Sepekan atau dua pekan terakhir, dinamika Pilgub mulai kembali naik intensitasnya ketika ada deklarasi Sigit Purnama Said (SPS) sebagai calon gubernur dan wakil gubernur Sulteng 2020 – 2024 sesuai dengan rekomendasi DPP PAN yang dibacakan di palu oleh Ketua DPW PAN Sulteng, Oskar Paudi 28 Oktober 2019 lalu. SPS yang mengklaim mewakili anak muda millennial itu mendobrak pintu ‘diam’ Pilgub dalam beberapa bulan terakhir.
Benar. Gaya SPS yang mendekler itu memanaskan situasi politik Sulteng. Tiba-tiba wacana Rusdi Mastura (RM) – Makmun Amir (MA) yang disampaikan Bendahara Umum (Bendum) Partai Nasdem Ahmad H Ali ke linimasa media sosialnya. Sontak beragam tafsir dan analisa menyeruak di permukaan. Benarkah Ahmad Ali (AA) tidak maju? Benarkah AA akan bercokol saja di Jakarta hingga pasca Kongres Nasdem tanggal 8 Nopember 2019 mendatang? Benarkah hanya Ketua Fraksi Nasdem itu ekspektasi tertingginya, hingga mulai mencalonkan RM-MA? Benarkah seserius itu? Atau ada game yang akan disiapkan untuk mengecoh lawan? Atau sengaja AA memancing ‘musuh’ keluar? Kita sepakati dulu saat ini bahwa Nasdem dengan tujuh kursi mulai mewacanakan RM – MA untuk pasangan ideal di Pilgub.
Lantas bagaimana dengan Gerindra? Peraih kursi dan suara kedua di Pileg 2019 lalu di Sulteng? Siapakah ‘kuda’ akan disiapkan Longki Djanggola? Benarkah Hidayat Lamakarate (HL) positif merebut check Gerindra? Benarkah pernyataan HL ketika usai menyerahkan formulir ke Partai Golkar 03 Nopember 2019 di Palu, bahwa Anwar Hafid (AH) adalah pasangannya menjadi wakil gubernur? Apakah benar ini sudah direstui Longki Djanggola (LD)? Apakah ini jebakan halus HL saja? Atau sebaliknya, tidak mungkin HL yang birokrat basicnya berani menyandera Demokrat dengan pernyataannya? Kita nantikan babak selanjutnya.

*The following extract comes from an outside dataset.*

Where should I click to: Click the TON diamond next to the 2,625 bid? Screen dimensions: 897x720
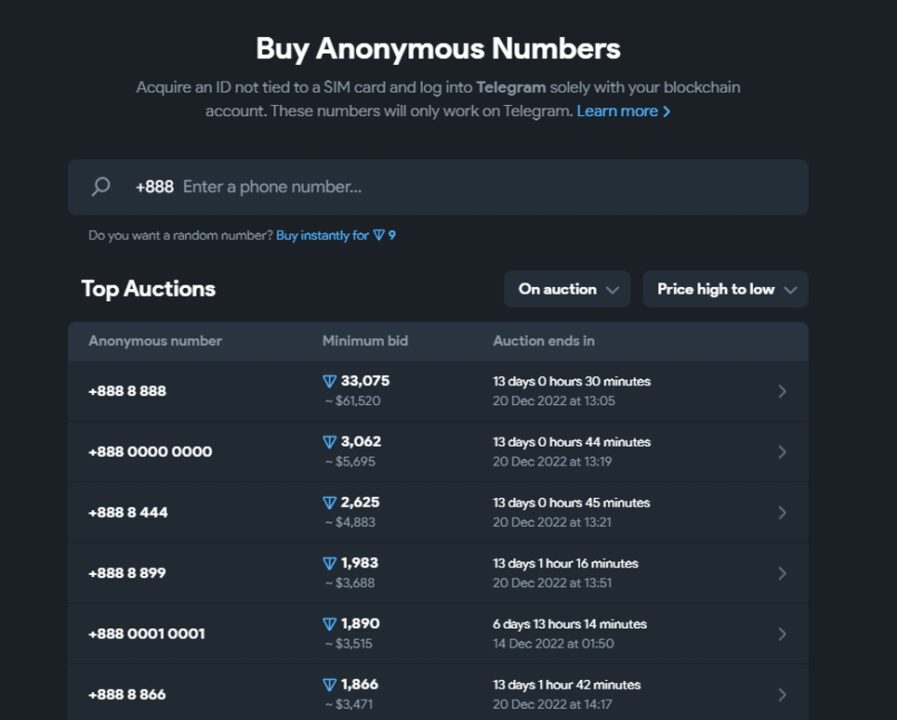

Bagaimana dengan Partai Golkar? Partai yang dikenal piawai berselancar dan berpengalaman di pentas politik nasional pun mulai menggeliat menunjukkan eksistensinya. Di markas Beringin rimbun Jalan Moh Yamin Palu, sejumlah pentolan politik mulai berlabuh berharap rekomendasi. Ada HL, AH dan DR Aminuddin Atjo (AtJ). Rencana Senin sore ini (4/11/2019) Nurmawati Dewi Bantilan (NDB) pun akan melakukan hal yang sama. Siapa yang bakal merebut hati Golkar Sulteng dengan enam kursi?
Setelah Golkar, kita juga patut menganalisa langkah politik PDI-P Sulteng. Partai besutan Megawati Soekarno Putri penilaian saya sangat taat prosedur dan mekanisme. Terbukti sejumlah tahapan pembukaan pendaftaran hingga pengembalian berkas formulir sampai membawa data Balon ke Jakarta disampaikan ke publik, khususnya media sosial. PDI-P kali ini benar-benar mudah diakses walau sejatinya di partai banteng mulut putih itu menegakkan demokrasi terpimpin.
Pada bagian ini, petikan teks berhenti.